- Opening Delimiter -

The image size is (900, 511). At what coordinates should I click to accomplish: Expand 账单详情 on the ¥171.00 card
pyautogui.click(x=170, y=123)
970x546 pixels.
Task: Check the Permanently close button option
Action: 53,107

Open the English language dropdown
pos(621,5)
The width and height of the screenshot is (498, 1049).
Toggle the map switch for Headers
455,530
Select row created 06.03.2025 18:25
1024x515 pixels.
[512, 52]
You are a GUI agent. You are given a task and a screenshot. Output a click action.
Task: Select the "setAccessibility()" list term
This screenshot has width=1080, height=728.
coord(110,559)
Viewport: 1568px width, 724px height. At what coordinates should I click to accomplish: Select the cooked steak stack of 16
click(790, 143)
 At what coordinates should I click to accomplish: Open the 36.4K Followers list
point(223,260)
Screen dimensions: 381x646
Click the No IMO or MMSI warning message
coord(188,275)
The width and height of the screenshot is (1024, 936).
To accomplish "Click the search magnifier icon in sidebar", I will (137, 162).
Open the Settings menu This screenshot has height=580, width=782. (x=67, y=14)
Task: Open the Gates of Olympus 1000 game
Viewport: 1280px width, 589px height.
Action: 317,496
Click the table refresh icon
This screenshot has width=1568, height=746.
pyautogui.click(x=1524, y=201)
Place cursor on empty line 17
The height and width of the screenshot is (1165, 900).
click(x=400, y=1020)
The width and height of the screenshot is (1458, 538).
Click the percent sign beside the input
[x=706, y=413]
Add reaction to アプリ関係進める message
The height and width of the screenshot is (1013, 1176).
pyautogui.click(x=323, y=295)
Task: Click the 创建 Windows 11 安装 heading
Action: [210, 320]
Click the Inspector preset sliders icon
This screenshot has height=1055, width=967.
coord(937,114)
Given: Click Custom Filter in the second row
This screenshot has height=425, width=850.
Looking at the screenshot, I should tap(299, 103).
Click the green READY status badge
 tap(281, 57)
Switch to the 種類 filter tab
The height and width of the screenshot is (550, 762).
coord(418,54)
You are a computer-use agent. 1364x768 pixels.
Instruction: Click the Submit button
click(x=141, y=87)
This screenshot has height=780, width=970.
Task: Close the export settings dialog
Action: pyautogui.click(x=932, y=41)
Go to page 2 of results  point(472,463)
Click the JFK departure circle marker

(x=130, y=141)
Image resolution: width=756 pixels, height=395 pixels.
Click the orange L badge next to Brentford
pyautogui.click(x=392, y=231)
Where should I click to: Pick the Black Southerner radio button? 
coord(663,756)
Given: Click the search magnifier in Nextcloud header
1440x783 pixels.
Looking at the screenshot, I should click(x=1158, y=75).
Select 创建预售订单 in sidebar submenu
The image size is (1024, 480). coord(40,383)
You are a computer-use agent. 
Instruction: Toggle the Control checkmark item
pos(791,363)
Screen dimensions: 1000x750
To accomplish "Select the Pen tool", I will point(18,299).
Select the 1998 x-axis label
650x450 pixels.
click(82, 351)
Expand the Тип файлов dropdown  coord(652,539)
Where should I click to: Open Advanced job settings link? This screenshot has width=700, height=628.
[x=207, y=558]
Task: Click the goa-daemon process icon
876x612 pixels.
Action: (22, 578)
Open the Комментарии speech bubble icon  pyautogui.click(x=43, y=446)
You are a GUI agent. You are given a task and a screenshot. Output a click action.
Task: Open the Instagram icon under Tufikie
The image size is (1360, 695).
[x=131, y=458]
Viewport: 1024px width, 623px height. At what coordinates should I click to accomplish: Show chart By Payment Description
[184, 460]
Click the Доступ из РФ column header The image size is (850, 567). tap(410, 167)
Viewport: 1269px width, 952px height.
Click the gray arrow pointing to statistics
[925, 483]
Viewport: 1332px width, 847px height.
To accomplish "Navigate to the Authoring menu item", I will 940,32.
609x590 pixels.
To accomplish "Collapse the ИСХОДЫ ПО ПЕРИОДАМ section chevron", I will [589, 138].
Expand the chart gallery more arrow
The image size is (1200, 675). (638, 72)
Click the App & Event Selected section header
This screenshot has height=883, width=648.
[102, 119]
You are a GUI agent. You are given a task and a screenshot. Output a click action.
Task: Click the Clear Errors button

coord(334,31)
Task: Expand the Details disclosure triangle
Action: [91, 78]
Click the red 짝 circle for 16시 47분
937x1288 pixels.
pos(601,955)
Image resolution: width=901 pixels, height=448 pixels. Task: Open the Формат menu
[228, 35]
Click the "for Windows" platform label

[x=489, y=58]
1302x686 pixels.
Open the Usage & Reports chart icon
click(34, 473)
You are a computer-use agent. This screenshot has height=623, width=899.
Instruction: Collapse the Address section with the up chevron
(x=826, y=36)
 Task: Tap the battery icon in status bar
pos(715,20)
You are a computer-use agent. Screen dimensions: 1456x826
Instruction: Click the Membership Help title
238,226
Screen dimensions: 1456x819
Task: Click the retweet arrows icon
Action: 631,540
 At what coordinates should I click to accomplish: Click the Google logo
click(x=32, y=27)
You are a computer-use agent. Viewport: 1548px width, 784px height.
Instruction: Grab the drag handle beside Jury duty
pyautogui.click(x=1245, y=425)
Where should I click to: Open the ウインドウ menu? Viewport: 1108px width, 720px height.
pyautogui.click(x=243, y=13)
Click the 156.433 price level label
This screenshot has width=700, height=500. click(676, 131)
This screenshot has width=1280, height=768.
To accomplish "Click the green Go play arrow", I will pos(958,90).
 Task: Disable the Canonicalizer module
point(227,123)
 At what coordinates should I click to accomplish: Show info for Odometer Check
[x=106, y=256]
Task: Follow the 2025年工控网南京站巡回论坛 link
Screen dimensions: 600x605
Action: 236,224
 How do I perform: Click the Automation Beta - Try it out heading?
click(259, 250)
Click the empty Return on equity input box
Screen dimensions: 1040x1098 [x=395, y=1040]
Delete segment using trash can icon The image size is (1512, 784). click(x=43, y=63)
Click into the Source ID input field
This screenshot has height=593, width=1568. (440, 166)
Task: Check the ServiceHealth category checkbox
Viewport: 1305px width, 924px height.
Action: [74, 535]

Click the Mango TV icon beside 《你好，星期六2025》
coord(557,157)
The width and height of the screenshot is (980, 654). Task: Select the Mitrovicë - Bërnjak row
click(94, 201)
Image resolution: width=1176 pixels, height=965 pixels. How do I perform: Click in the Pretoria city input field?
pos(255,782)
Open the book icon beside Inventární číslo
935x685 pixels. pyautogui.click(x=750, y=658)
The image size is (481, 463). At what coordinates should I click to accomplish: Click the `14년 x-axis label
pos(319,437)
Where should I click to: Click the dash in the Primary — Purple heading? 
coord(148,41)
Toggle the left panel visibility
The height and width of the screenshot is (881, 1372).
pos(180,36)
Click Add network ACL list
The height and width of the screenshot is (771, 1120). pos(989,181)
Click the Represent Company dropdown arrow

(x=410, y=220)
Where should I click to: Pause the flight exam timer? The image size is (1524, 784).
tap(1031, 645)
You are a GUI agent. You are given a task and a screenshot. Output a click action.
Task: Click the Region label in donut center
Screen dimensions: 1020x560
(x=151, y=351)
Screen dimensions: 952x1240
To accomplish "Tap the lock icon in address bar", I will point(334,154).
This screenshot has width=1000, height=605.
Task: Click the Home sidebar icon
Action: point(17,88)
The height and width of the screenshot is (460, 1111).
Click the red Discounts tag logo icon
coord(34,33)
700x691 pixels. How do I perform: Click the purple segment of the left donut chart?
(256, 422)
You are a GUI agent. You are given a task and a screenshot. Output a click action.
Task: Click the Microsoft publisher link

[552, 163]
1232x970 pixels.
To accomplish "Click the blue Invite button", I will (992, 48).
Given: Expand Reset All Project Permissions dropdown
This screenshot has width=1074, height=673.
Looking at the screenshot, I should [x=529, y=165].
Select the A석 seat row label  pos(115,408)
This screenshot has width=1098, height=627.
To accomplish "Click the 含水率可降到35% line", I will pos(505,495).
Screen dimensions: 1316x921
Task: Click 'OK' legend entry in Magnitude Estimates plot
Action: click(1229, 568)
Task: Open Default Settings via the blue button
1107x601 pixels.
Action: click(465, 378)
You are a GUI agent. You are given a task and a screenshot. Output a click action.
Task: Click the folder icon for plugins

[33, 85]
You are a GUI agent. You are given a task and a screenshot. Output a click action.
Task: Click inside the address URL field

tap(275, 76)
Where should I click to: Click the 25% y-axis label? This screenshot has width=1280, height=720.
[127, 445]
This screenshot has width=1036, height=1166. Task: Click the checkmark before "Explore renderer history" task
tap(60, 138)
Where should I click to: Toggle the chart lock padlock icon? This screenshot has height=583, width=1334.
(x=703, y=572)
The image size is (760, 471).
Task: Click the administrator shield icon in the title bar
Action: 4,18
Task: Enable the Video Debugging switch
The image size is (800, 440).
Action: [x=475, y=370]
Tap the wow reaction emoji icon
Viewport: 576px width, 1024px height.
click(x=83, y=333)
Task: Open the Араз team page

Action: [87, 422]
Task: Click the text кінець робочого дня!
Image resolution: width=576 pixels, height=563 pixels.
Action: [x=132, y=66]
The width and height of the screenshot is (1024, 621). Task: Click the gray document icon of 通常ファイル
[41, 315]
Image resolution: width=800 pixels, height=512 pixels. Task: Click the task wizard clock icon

- Closing Delimiter -

From the entries above, copy each line that holds "magnifier".

- THE ANSWER:
To accomplish "Click the search magnifier icon in sidebar", I will (137, 162).
Given: Click the search magnifier in Nextcloud header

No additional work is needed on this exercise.